How we come to know a thing is a curious amalgam of experience, perception, interpretation and its assimilation with what we believe we already understand.  Though we assume our world view to be comprised of astute observation and cool rationality, it’s just as likely to be the product of magical thinking about how do the car keys teleport themselves into the fridge or mitigating factors like why one attracts more than their fair share of idiot drivers on the way to an important engagement. Some theories posit that there is an absolute reality that we can come to know in its basic forms, like time, space and energy. This view suggests that these forces intersect and reveal some representation of “reality” to us. Scientists sometimes refer to this act as “unlocking the secrets of nature.” That is, the world shows itself to us if we are paying attention.
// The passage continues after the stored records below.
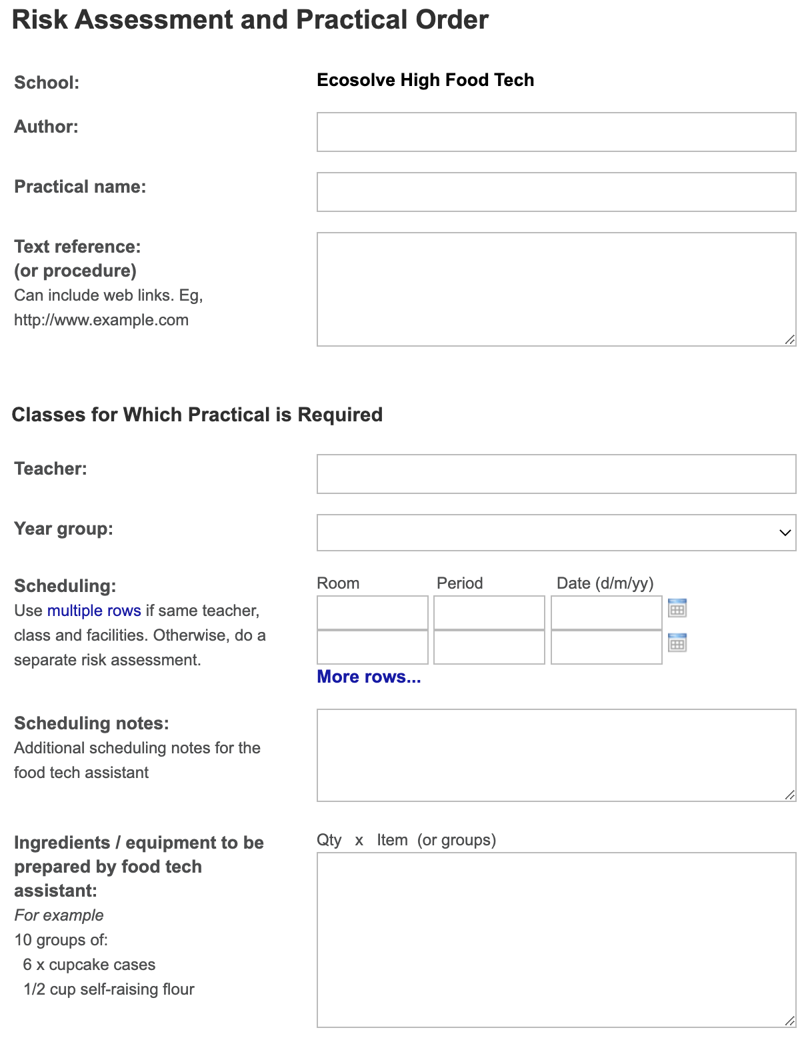Click into the Author input field

click(x=556, y=131)
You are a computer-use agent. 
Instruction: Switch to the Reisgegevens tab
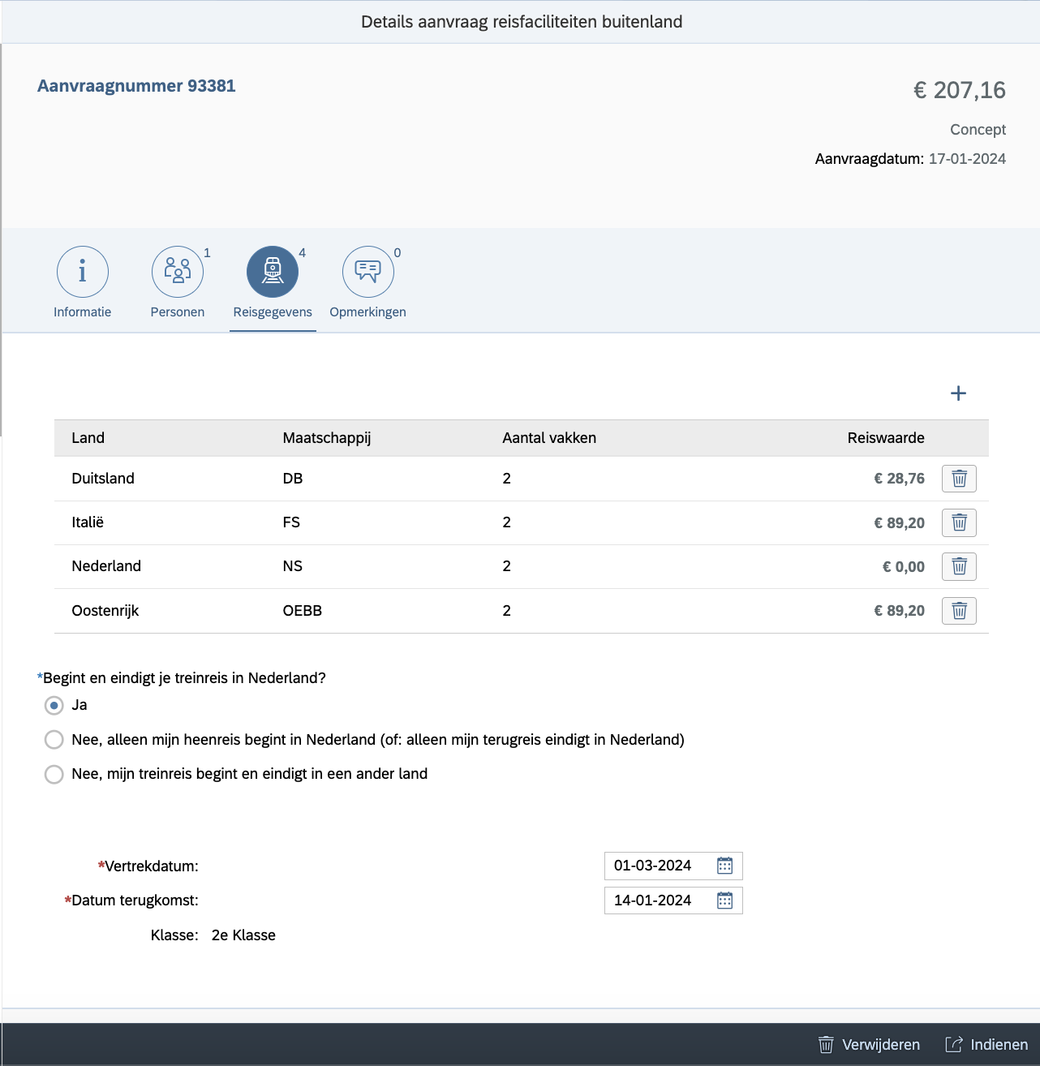(x=273, y=273)
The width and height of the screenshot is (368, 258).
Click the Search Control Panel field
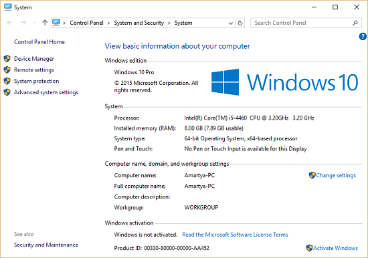[302, 23]
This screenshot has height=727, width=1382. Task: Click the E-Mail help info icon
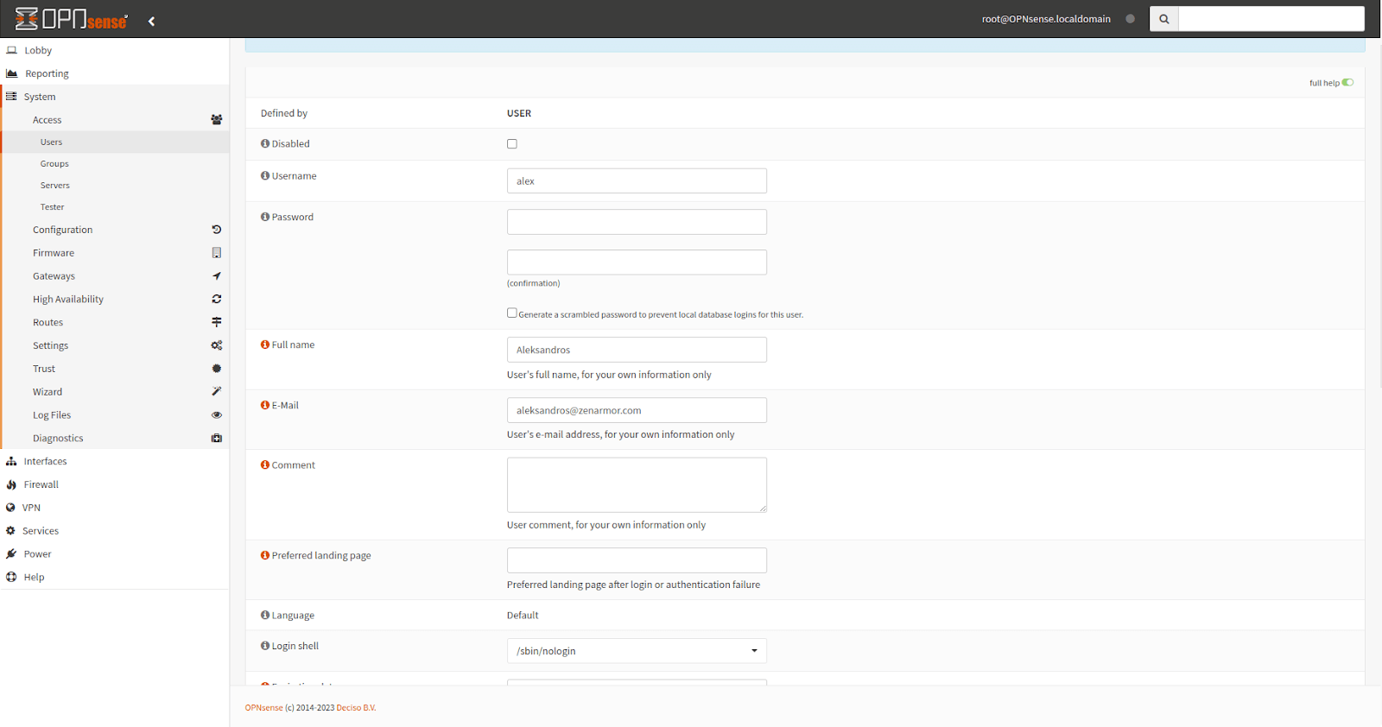click(x=265, y=405)
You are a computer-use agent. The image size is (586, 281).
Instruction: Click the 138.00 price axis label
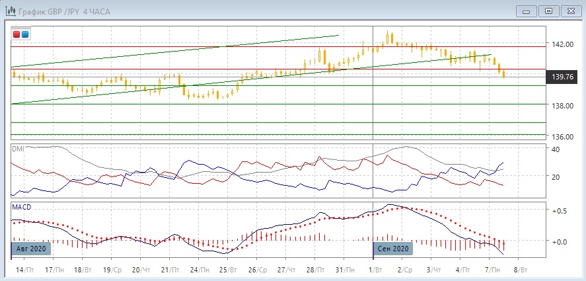tap(562, 106)
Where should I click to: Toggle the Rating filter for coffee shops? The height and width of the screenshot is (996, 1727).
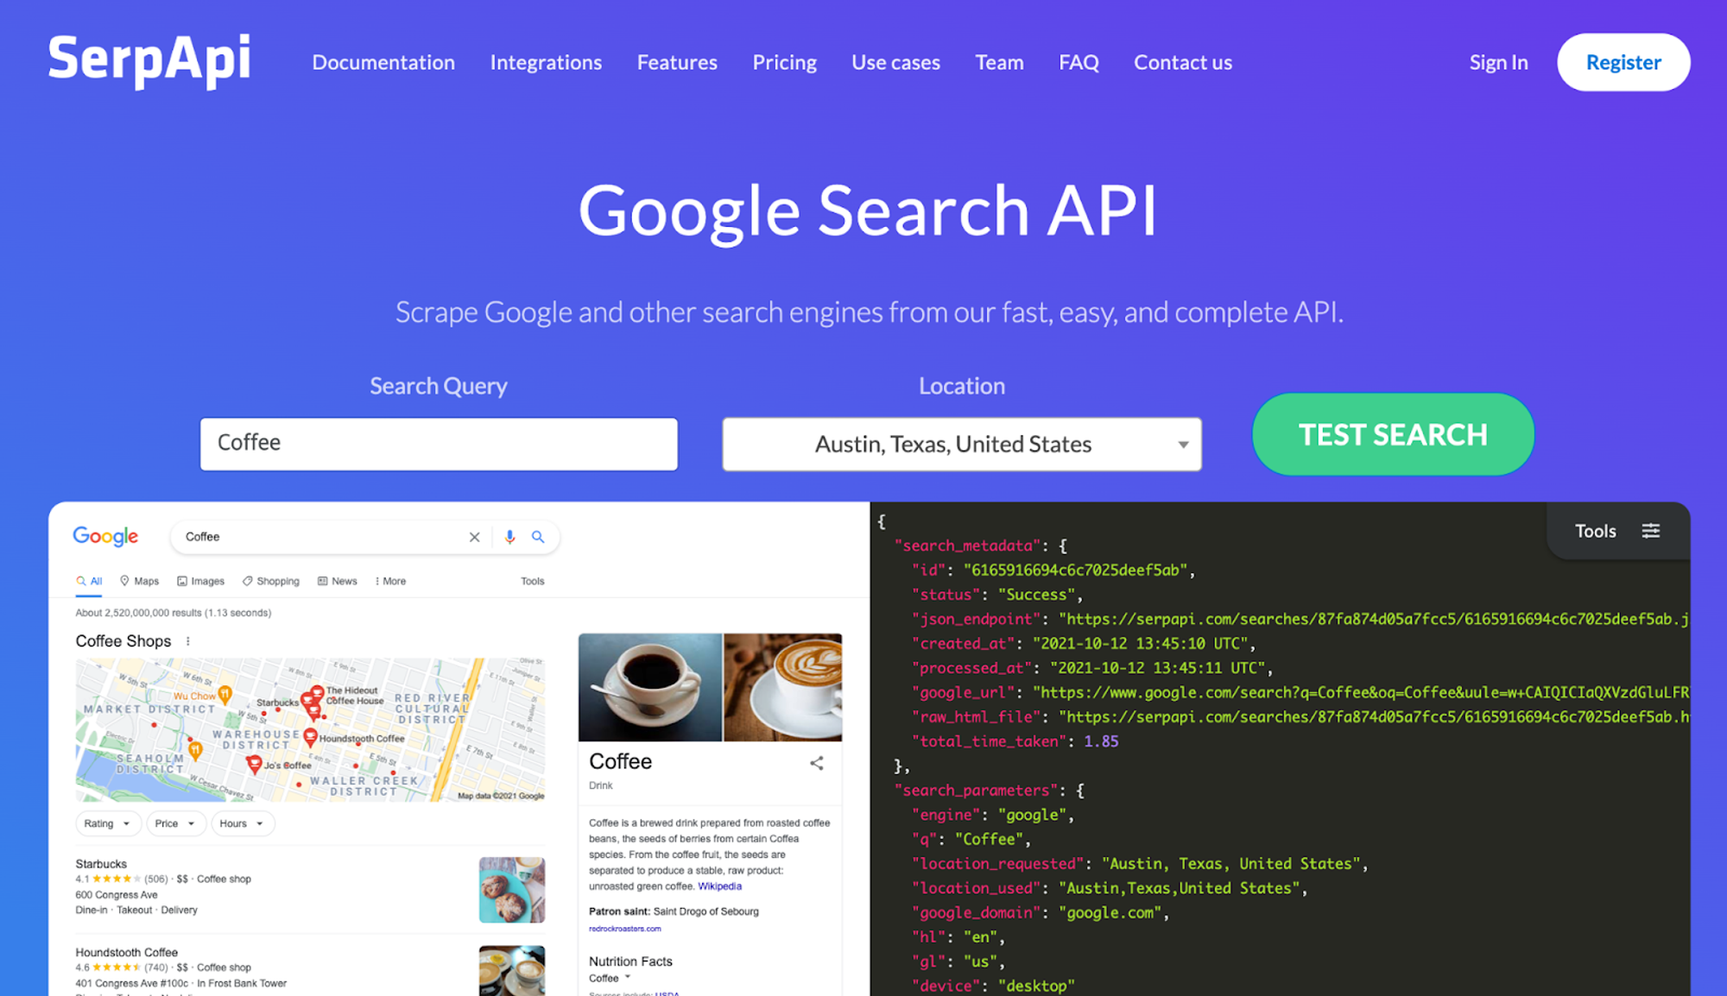(105, 823)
Yet other views suggest that it is our biases and predispositions in our encounters with the world that determines not only how we come to know, but what we know. So, for instance, if a person is raised in the countryside, they may view city life as chaotic even though urban centers typically accommodate much larger groups of people in a much smaller spaces than rural areas. In this view, we project our own biases onto the world. “Reality” is a product we manufacture in our mind and culture. As the New Age gurus say, “You will see it when you believe it.”
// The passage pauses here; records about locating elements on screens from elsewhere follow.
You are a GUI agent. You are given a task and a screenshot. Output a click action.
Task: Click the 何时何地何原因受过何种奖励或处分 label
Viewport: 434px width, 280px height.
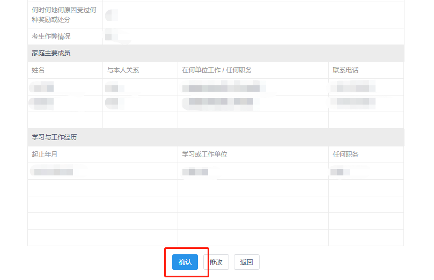tap(64, 15)
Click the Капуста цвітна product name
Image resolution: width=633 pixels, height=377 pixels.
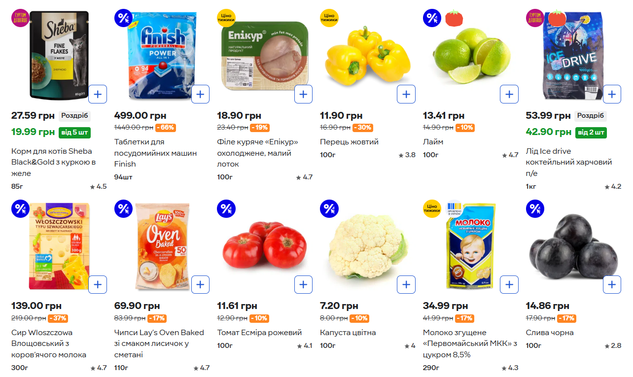[x=348, y=333]
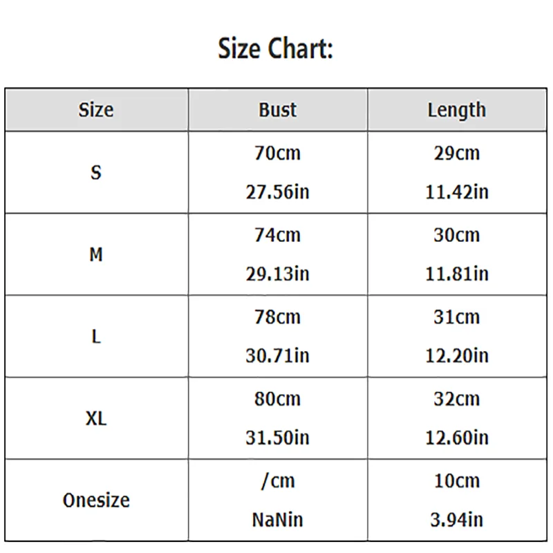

In order to integrate these seemingly antagonistic perspectives, we must re-view them in the context of each other. While we may safely assume the existence of an objective world it is at best difficult to comprehend it in its totality given our precarious subjective experience of swimming in the middle of it. Conversely, to assume our own subjective experience determines the reality of the objective world is to believe that we may walk on water just by believing it so.  What is needed is a way to integrate the subjective with the objective – our Self within our world and vice versa. Let us suppose that both are in perpetual process of being and becoming from evolution to revolution. While our world is in such flux and flow that we may not step in the same river twice we may represent these dynamics with fixed and eternal structures to describe and define them: Numbers, directions and physics. These oppositions or pairs of contrary properties, North or South, East or West, are not the unified reality of the world in itself, but they do provide us with the ability to make maps and make sense of our journey in it. They guide us from here to there.
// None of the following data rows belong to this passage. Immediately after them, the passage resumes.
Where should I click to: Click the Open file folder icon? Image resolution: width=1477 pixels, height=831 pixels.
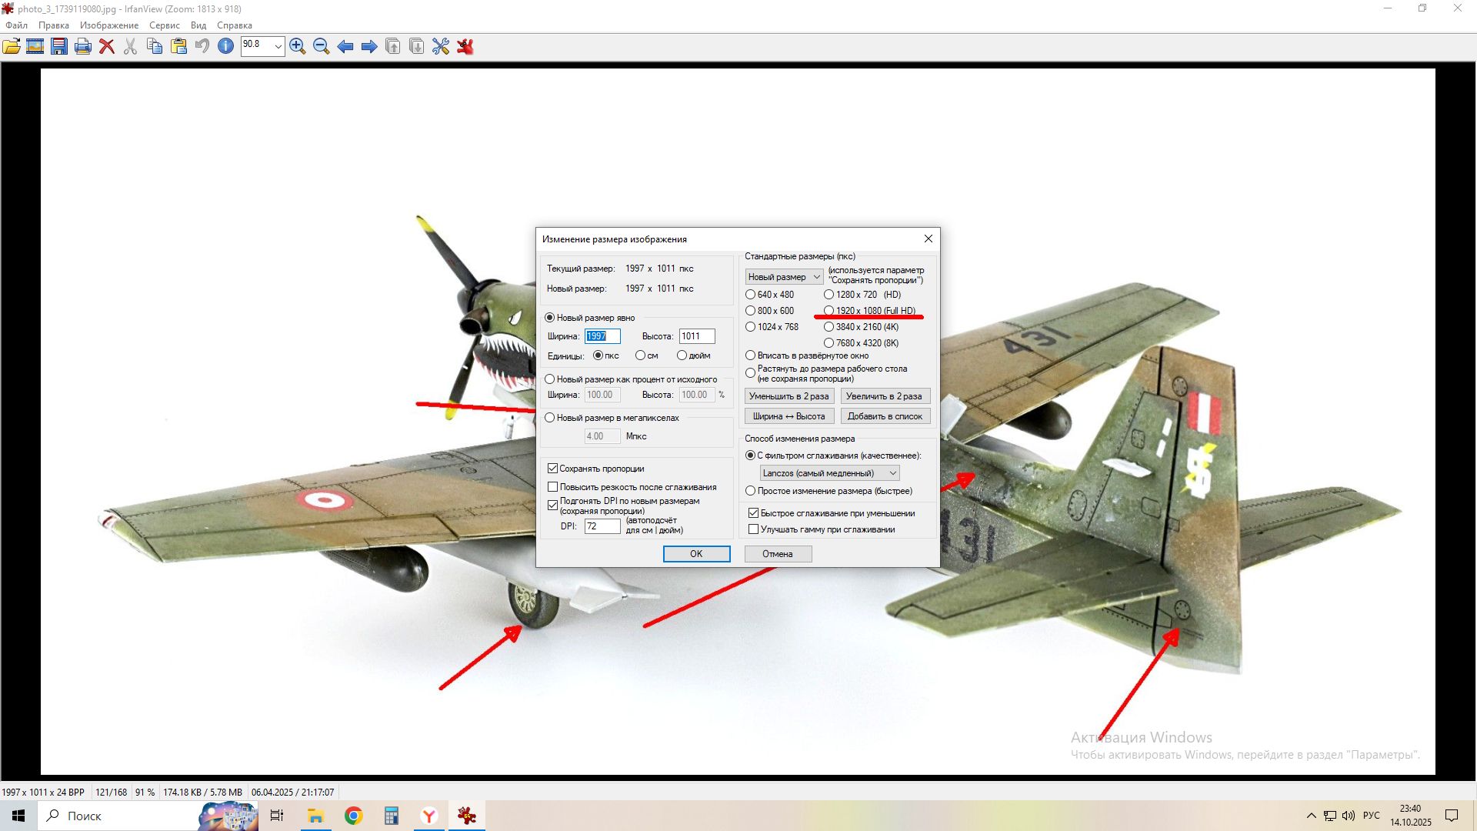pyautogui.click(x=12, y=47)
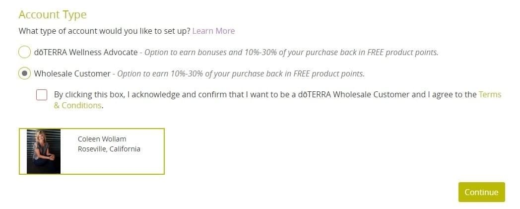520x209 pixels.
Task: Click the Roseville, California location text
Action: 109,149
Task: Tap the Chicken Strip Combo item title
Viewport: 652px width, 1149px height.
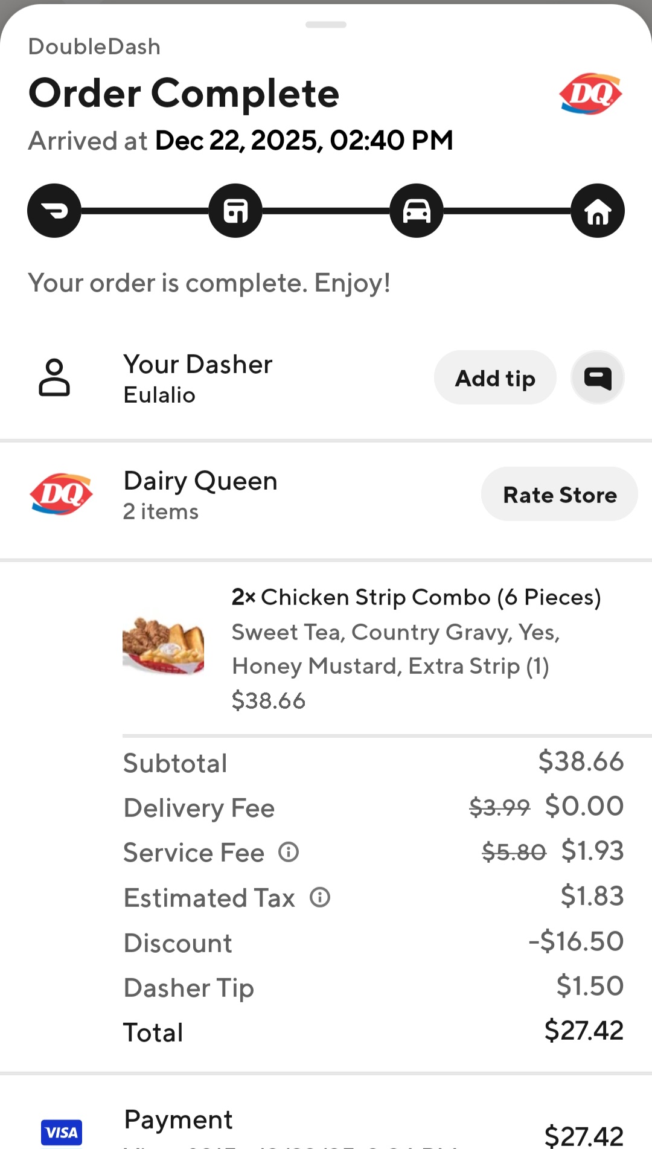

We name the imperceptible forces that move through our world and describe them with structure and rules but they are not tamed as such for we have limited powers to make them better or worse. We give these ambiguous and ubiquitous forces names like the Market, the People, and the Spirit of the Age. The enigmatic philosopher Hegel called this creative power geist, a German term that roughly translates as spirit-mind, because self aware it progresses through the acts of Man across history towards its own freedom.  We characterize these forces as anthropomorphic because we experience them living and conscious presence in our lives. When this view is taken too far, the result is necromancy or primitive superstition where everything appears to be a sign and faith and folly become indistinguishable. But when tempered with reason, we can discern the authentic patterns and energy that flow around and within us.

The Ancient Greeks called this essence or underlying reality hypostasis, meaning the stable order below the surface of all that changes. This foundation is apparent to neither eye nor ear and can only be contemplated in the curio of the mind. While we may never know the essence of these implicit forces, we can discern some of their key functions and attributes and apply them to our own development. More so, we can seek out situations where growth is most favorable and apply practices that are most appropriate. Growth is a complicit progression from demand to expand from sought to wrought. That is what we will endeavor here.